> Given text
That said, I guess I’m moving increasingly towards low fantasy. That’s where I can best tell the stories I want to tell. If my stories are in any way unique, it’s because of the themes I work in and the juxtapositions I explore. When I walk through woodlands, I worry about velociraptors. When I visit London, I imagine minotaurs haunt the Underground, dodging Tube trains as they roam beneath the city. There are doppelgängers watching from rooftops, waiting to make the switch. There are secret societies of pigeon fanciers that keep the internet alive, and kelpies working for the local council. I try to infuse my work with the same sense of magic I find in the world. I think every writer tries to do that. I’m interested in memories, and walking, and the idea of threshold spaces. I’m interested in myths and especially in folk tales. I’m interested in the breakdown in gender and what it is to be alive. Ultimately, though, lots of writers are interested in those things. What makes my work different is that it’s mine.

Why do I write what I do?

Writing brings me comfort through escapism, I suppose. I’m an army brat – we didn’t settle in one place until I started secondary school in Inverness, and I’ve often struggled to feel at home. Books and stories have been havens for as long as I can remember, and it was probably only a matter of time before I tried to create my own. As for the actual topics I write about – that’s evolved wildly over the six or seven years that I’ve been writing fiction. I started with experimental, deliberately obscure literary pieces, aping the styles of challenging writers like Hubert Selby Jnr and William S. Burroughs. After finishing my first attempt at a novel, which took me to some personally unpleasant places, I started to rediscover my love of stories that took me on adventures, rather than stories that were flayed to the bone. I reread David Mitchell and Sarah Waters and Jasper Fforde and Neil Gaiman – and I realised that those were the worlds that sang loudest to me. And so I started again, near enough, finding new ways to tell my stories. The more I’ve worked in this vein, the more I’ve enjoyed my writing.

How does my writing process work?

My ideas tend to arrive as acorns – I stumble upon them everywhere, buried in mud or blown into gutters. Some of those ideas never escape my notebook – and others explode, branching and sprouting into completely new directions. I can’t explain how an idea arrives already fully formed, but my best stories are already bristling with life. They evolve as I write. I know I’m working with strong characters when they start doing things I don’t expect; when it becomes inevitable, no matter what I’ve planned, that they’re going to do something else.

Landscape and place are important to the way I work – I like those strong characters to be in landscapes that I care about, so the air fills my lungs and I can feel the ground beneath my feet. In good locations, the story is a drop of water, taking the most organic route to ground. Place is as important to me as character, plot and emotion – when I write, I try to keep all those strands of story entwined together. Writing is a holistic process, following disparate elements all at once. That’s one of the things that makes extensive redrafting so hard. It’s easy for the fabric of the story to become tangled. When my stories are in a muddle, so am I.

Because I have so little time to work, I tend to write in fierce bursts. If I’m on a roll, I can manage more than 10,000 words a day, but that’s rare. A good writing day is 2,000-3,000 words I’m really pleased with. When I’m not writing, I think about my work constantly. I’m often awake at night, staring into darkness, tracing my way through story strands, trying to work out where they run to, where they meet. More often than not, I fall asleep without working it out – but sometimes I have to turn the light back on and write them down.

> Task
Extend the essay on this writer's themes and writing process, picking up right after its final sentence.

> Provided data
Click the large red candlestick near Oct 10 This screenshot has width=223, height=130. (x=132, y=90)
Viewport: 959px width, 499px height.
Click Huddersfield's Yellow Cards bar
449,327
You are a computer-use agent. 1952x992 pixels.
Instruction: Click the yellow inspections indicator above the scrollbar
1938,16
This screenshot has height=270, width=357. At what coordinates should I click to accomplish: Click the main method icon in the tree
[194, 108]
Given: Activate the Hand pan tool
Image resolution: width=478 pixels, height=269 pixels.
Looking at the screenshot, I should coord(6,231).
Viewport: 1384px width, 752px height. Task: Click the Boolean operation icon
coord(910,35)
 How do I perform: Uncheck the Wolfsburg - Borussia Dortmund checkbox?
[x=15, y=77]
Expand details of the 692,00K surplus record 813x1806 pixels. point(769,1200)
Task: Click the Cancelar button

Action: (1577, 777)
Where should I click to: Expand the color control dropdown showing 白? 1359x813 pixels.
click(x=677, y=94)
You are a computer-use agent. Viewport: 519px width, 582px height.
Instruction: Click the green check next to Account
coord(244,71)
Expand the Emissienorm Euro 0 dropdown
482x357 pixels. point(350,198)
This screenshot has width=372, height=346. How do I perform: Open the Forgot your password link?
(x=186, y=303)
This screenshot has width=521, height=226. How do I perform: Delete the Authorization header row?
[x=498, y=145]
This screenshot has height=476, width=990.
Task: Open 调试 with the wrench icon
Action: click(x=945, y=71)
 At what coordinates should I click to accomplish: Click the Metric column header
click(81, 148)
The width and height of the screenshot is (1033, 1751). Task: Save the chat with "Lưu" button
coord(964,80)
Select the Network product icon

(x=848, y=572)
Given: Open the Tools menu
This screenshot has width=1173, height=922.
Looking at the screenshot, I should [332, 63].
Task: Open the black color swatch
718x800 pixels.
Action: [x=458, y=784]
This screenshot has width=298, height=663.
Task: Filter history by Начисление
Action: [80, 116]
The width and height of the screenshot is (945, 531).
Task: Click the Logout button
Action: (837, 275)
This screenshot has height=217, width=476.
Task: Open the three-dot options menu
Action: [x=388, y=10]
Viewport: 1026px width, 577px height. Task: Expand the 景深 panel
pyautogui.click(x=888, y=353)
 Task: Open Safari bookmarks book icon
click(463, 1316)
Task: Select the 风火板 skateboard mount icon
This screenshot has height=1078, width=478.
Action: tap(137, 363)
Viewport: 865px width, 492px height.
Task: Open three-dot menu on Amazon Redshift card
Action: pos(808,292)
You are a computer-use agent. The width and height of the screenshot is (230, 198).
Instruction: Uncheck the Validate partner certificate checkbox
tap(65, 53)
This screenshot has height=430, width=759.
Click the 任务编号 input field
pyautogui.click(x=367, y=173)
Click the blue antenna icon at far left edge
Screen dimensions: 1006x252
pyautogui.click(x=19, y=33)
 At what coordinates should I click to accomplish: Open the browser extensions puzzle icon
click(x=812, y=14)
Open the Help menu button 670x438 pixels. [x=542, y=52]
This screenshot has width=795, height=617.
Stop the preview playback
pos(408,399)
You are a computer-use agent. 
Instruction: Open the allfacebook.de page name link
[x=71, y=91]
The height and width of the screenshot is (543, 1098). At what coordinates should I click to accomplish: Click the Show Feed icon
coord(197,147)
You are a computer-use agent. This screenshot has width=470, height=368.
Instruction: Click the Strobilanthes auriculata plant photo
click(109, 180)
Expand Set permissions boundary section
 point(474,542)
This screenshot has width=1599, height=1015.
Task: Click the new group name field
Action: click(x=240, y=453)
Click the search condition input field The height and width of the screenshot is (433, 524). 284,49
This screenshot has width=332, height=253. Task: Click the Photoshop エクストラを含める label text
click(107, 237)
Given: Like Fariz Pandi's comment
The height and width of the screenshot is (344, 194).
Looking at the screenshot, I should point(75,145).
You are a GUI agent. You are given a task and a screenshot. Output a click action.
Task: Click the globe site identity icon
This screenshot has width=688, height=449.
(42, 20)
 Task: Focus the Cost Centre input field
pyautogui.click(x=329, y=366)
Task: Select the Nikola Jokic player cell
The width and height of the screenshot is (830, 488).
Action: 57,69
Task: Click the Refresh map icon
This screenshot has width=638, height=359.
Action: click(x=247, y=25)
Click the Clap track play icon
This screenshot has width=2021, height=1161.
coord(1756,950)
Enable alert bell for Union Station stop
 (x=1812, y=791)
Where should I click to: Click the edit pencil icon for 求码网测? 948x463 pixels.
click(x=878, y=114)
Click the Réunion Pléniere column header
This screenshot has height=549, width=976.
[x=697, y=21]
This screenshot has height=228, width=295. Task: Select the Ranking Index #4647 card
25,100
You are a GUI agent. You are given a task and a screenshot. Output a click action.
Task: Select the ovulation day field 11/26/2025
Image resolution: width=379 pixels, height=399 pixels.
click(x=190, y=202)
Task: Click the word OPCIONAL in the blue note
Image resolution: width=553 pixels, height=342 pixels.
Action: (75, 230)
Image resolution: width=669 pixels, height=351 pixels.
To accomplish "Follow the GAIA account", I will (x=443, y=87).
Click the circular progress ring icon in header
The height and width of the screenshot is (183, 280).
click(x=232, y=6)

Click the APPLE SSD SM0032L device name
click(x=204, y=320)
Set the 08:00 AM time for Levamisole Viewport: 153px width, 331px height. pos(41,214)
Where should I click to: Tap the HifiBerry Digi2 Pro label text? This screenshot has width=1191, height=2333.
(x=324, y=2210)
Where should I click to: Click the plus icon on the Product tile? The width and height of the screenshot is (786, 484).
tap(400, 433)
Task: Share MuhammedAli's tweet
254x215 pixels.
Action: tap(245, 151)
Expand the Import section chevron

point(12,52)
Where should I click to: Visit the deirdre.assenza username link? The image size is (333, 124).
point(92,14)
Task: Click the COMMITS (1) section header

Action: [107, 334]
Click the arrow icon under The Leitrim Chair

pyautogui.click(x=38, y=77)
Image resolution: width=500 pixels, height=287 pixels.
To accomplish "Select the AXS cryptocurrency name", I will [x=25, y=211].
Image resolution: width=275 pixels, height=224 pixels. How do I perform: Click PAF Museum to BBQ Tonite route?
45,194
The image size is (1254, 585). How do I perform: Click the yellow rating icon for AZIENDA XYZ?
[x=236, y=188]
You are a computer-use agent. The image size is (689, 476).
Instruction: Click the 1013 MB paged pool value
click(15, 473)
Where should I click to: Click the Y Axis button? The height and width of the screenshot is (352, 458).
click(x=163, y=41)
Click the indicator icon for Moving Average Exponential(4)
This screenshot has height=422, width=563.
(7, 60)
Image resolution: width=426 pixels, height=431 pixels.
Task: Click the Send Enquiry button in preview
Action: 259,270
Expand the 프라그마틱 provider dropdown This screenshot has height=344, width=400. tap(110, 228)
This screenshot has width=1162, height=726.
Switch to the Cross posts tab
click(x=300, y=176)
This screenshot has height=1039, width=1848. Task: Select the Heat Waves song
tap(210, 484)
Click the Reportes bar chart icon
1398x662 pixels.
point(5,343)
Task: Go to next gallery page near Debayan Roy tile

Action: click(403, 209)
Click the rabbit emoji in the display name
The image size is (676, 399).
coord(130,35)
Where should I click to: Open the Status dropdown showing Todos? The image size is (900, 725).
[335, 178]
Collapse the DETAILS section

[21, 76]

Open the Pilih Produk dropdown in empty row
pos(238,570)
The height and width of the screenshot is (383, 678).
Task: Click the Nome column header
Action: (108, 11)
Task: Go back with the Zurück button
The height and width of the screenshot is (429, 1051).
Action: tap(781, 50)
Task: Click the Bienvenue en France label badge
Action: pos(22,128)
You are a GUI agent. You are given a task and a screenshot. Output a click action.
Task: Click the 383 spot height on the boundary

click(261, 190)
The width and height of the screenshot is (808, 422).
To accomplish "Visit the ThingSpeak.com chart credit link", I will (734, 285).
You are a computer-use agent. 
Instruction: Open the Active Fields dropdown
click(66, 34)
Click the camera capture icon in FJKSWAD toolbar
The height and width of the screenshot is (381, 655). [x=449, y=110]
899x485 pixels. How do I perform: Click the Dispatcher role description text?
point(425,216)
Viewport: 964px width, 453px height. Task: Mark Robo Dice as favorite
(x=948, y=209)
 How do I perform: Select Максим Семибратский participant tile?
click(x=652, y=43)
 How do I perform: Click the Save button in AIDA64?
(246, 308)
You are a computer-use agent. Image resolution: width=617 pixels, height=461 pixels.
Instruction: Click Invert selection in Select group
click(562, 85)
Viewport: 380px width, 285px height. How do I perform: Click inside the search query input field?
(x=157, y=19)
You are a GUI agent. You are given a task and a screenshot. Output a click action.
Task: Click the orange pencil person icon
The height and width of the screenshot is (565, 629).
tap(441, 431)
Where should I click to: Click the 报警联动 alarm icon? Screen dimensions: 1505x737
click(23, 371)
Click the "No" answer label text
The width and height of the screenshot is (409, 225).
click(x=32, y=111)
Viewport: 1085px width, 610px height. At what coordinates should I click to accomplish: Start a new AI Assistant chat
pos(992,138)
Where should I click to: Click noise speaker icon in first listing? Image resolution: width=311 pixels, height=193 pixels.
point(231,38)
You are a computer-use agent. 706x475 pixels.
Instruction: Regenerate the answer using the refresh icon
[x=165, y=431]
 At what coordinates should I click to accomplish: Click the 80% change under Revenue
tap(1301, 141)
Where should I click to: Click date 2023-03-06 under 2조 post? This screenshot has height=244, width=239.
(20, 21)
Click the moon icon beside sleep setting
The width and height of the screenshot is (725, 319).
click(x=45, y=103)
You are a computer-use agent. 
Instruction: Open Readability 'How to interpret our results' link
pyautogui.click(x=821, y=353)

> Expected output
I’m also an helpless tinkerer. I can’t let go of my stories, and I return to them obsessively – even years after they’ve been published – to develop the story and tweak the prose. My flash fiction collection Marrow is typical of this – of the 28 pieces, around half have been published elsewhere – but in preparing the collected manuscript, I’ve spent months compulsively redrafting them. Some no longer bear any relation to the original. I can’t help myself. That tweaking and revising comes into first drafts, too. My stories are probably one third writing, two-thirds editing.

Another of the keys to my workflow is reading aloud – as I write, I constantly read, lips moving, shaping the phrases to find the most organic flow, and then reworking it on the page. On the rare occasions I’ve been asked for writing advice, that’s my first suggestion. Nothing has done as much for developing my work as reading aloud. My second suggestion is to carry a notebook. You never know when those acorns will tumble from the sky.

***

So there we have it. If anyone’s still reading, these are some of the things that go into my work. I’m now passing the baton on to David Hartley and Iain Maloney, who’ll publish their blog tour answers on Monday 3rd February. In their own words, they’re a bit like this:

David Hartley is a story botherer and blog tickler based in Manchester whose debut collection of flash fiction ‘Threshold’ was published by Gumbo Press precisely a year ago. He is one fifth of the writing collective Flashtag and can be regularly seen haunting the open mic stages of the North West. He blogs at http://davidhartleywriter.blogspot.co.uk/ and tweets at @DHartleyWriter

Iain Maloney was born in Aberdeen, Scotland and now lives in Komaki, Japan. A widely published writer of fiction, non-fiction and poetry, his debut novel, First Time Solo, a story of World War 2 RAF pilots and jazz, will be published be Freight Books in June 2014. He blogs at http://iainmaloney.wordpress.com
Thanks for reading.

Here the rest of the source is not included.